Firms stepped up their investment in the second half of the year, benefiting from favourable financing terms. Overall, investment in the industrial sector increased by over 10% at constant prices and was especially strong in sectors producing consumer goods. In addition to the modernisation of equipment (especially computer-based equipment at the start of 2000), investment focused on increasing production capacity. In 1999 the plants utilisation rate reached a cyclical pick. In some sectors there were tensions in the labour market.

The second half of the year was characterised by a return to the creation of new jobs in industry (+0.3%, on average, in 1999), which was the best result of the decade. Employment in construction increased (+1.4%) for the first time after ten years. Households were particularly sensitive to the improved situation in the labour market and their confidence indicator reached historically high levels. Consumption was strong throughout the year due to purchasing power increases and greater reliance on credit.

Germany

The cyclical upturn registered in Germany in 1999, was sustained by a relatively robust domestic demand, characterised by a constant increase in capital spending in machinery. GDP grew by a yearly average of 1.5%, with employment registering a slight increase of 0.3%. In the early months of the year, the relative weakness of international demand penalised the industrial sector, which is more markedly export-oriented; however, in the second half of 1999, industrial production picked up, led by the recovery in foreign demand. On a yearly average, industrial production (excluding construction, which stagnated) registered a 1.2% growth.
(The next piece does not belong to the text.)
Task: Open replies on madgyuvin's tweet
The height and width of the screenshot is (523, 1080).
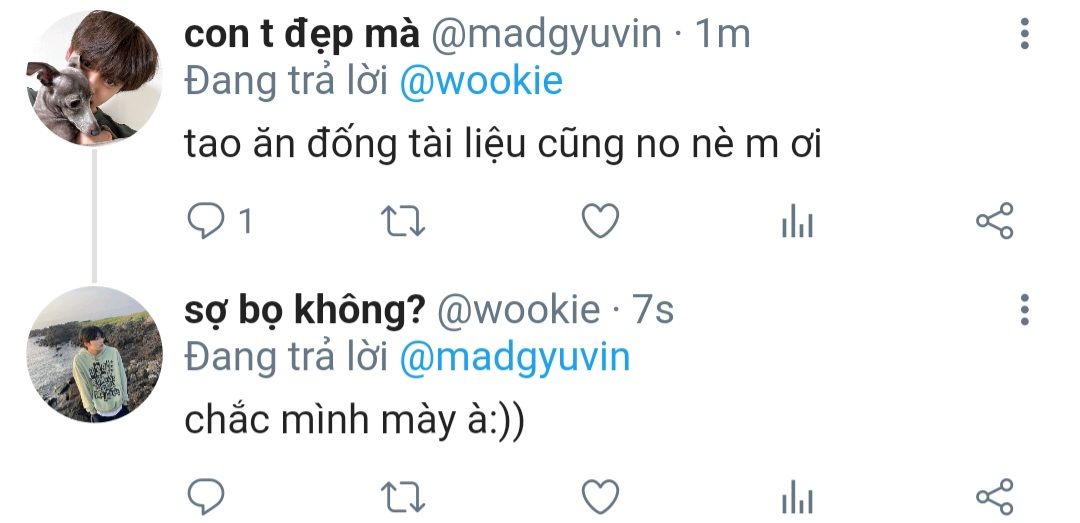Action: (x=220, y=221)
Looking to each individual industry one can see highly differentiated behaviour. In the car industry, recovery started in the second quarter. Even though the performance of production was positive (+3.5%),on a yearly average it was lower than that in 1998, which was a boom year for that sector (+15.7%, with a 17% increase in sales abroad). The recovery affected also the chemical industry, one of the most damaged sectors. In this case, the foreign market played a decisive role, fuelling a demand for intermediate goods to build up stocks of inputs. The production of consumer goods (cosmetics, detergents and toiletries) was also fuelled by foreign demand, while domestic demand stagnated. The production of pharmaceuticals showed signs of recovery as well, after the stagnation due to the health reform. On the whole, chemical production increased by almost 5%.